Conflict is natural and often provides us with opportunities we can benefit
from in the long run.
The type of conflict we are addressing
here is not sexual harassment or discrimination, which should be taken to the
Human Resources department immediately. The type of conflict we address with
our clients involves workplace personalities that may clash.
When disagreements arise, pause and take a deep breath.

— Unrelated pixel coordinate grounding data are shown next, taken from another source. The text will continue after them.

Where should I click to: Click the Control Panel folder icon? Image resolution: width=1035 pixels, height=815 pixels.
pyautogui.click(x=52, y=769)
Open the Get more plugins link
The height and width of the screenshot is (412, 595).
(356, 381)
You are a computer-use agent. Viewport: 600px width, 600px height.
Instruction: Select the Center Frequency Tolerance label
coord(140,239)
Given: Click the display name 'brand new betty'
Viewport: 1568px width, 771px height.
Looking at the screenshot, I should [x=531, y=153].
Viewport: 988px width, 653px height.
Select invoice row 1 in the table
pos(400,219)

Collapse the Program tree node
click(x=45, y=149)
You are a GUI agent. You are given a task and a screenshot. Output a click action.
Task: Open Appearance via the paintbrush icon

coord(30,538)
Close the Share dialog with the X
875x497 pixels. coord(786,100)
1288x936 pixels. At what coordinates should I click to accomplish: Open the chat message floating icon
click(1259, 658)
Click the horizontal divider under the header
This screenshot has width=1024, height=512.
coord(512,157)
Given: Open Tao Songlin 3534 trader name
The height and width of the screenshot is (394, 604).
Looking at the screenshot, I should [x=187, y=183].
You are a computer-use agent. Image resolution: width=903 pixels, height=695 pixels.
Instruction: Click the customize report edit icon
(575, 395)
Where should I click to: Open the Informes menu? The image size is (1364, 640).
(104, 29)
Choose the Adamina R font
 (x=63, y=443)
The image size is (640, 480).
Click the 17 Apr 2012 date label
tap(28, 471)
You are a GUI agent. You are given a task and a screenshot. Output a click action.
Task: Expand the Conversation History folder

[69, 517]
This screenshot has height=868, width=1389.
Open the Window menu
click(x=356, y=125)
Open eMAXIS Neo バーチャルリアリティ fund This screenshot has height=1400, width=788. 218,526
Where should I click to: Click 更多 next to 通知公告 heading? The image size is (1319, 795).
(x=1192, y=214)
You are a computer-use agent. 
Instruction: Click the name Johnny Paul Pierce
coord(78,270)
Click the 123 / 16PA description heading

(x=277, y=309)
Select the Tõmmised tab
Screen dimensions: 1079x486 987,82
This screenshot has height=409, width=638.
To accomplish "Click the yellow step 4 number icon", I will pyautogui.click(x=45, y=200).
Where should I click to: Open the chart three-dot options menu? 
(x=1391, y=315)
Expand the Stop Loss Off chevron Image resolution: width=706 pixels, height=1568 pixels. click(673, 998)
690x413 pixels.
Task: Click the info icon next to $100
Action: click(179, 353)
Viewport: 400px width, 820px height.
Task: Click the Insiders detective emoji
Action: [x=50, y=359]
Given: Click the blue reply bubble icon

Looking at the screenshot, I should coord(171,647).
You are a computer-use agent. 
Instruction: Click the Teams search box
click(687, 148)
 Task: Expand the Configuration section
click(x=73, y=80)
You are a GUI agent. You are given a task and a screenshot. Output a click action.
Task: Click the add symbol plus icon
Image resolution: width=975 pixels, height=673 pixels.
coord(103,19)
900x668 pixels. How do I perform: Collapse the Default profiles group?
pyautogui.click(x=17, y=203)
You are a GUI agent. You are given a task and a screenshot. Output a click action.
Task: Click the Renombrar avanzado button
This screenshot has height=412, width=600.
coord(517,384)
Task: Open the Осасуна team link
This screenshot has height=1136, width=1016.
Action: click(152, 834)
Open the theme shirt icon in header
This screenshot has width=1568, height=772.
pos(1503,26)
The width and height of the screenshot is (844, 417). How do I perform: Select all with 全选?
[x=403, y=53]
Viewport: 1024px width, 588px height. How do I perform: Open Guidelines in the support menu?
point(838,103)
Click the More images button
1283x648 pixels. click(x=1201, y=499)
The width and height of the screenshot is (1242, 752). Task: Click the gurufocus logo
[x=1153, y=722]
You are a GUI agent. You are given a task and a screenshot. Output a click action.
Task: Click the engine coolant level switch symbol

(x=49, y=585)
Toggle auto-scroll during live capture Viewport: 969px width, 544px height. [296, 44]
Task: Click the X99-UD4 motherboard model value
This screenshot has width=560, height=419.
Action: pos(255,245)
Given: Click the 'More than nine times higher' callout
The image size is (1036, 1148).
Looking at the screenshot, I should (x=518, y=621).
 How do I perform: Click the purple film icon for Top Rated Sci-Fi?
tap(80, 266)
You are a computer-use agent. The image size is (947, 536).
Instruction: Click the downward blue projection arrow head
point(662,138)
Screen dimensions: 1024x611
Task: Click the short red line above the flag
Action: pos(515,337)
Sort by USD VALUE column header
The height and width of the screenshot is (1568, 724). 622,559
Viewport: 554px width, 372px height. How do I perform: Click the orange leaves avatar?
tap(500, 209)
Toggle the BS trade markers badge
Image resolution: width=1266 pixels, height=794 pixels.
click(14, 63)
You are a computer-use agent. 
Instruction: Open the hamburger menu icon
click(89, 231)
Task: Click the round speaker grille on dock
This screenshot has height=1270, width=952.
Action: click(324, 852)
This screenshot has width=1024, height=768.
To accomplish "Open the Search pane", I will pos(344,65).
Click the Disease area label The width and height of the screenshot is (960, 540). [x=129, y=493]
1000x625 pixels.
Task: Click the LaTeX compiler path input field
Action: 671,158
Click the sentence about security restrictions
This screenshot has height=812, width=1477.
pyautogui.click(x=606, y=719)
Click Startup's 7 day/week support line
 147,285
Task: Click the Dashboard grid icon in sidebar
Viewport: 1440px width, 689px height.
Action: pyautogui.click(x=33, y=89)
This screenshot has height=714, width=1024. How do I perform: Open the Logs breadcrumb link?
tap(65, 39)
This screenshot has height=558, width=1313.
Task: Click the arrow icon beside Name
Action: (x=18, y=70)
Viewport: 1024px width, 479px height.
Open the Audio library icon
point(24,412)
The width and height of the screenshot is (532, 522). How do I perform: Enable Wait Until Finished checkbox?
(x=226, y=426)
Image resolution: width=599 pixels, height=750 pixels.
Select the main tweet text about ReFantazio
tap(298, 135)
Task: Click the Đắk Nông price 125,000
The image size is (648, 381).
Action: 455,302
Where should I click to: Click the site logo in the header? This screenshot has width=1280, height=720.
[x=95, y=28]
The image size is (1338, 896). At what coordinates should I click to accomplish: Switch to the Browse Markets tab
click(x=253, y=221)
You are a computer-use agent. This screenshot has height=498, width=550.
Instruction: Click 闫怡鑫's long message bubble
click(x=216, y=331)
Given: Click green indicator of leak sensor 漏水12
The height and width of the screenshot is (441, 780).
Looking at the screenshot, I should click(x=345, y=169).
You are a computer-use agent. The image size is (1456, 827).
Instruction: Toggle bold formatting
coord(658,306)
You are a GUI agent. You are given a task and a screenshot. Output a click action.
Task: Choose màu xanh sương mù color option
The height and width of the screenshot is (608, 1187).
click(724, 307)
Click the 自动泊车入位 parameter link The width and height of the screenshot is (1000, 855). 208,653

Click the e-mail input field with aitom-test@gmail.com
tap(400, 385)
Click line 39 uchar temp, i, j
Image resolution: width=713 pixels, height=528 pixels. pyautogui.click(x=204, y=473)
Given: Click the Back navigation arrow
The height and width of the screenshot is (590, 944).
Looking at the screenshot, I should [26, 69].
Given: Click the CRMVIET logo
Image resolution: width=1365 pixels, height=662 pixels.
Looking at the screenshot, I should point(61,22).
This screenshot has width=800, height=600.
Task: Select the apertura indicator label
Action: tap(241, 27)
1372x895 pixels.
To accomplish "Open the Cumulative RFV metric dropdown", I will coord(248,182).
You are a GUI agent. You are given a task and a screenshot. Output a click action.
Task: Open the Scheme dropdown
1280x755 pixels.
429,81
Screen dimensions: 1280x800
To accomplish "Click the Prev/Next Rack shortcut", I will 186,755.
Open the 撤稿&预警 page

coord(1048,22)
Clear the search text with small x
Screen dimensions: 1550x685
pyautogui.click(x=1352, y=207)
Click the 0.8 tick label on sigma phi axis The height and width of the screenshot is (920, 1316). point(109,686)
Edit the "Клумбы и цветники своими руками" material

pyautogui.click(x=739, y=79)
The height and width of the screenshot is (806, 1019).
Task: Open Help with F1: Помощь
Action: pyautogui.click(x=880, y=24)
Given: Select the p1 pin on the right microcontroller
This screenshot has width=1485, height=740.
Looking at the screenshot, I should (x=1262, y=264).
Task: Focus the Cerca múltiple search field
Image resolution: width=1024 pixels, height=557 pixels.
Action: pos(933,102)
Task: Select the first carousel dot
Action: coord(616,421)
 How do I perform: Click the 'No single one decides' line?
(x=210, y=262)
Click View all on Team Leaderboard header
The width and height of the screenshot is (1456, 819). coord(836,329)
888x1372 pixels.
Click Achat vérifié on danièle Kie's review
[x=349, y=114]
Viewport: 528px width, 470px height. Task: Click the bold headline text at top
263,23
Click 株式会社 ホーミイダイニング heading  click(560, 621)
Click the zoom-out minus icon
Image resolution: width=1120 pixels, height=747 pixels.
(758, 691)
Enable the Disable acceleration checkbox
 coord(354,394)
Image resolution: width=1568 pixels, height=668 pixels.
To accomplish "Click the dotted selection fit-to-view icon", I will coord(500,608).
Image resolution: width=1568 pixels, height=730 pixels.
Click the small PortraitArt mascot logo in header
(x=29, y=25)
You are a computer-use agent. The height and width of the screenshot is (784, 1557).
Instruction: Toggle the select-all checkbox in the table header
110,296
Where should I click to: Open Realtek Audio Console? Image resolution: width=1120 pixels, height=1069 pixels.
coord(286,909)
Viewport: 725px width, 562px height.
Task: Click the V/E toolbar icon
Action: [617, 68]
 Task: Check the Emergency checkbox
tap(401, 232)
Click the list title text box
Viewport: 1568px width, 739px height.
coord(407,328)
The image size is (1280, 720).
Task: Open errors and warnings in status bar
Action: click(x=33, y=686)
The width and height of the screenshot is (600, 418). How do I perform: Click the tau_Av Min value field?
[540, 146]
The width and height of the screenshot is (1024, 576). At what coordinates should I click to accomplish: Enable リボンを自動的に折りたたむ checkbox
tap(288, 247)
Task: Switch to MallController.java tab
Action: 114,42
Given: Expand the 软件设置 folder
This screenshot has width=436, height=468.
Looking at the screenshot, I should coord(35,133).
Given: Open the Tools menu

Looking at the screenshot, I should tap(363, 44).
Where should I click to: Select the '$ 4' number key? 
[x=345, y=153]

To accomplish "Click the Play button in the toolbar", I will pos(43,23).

Physiologically, we have the “fight or flight” instinct which can make us feel
like attacking the person, or running far away from the issue as quickly as
possible. What happens frequently is that we allow our emotions to guide us and
take the matter personally, rather than taking a deep breath and reviewing the
facts. Also remember to do a self-assessment and think of what way you may have
contributed to the problem at hand. Maybe your co-worker is not a morning
person and you approached her just as she was coming in for the day. It is
important to know your audience.
Find out all the facts before becoming upset. Oftentimes, we grow
angry or frustrated quickly with only a piece of the information. Ask open
questions and guide your co-worker away from generalizations and toward the
real issue. If you show that you are interested and fully participating in
trying to get to the root of the problem, then conflict becomes an opportunity
to move the relationship to the next level.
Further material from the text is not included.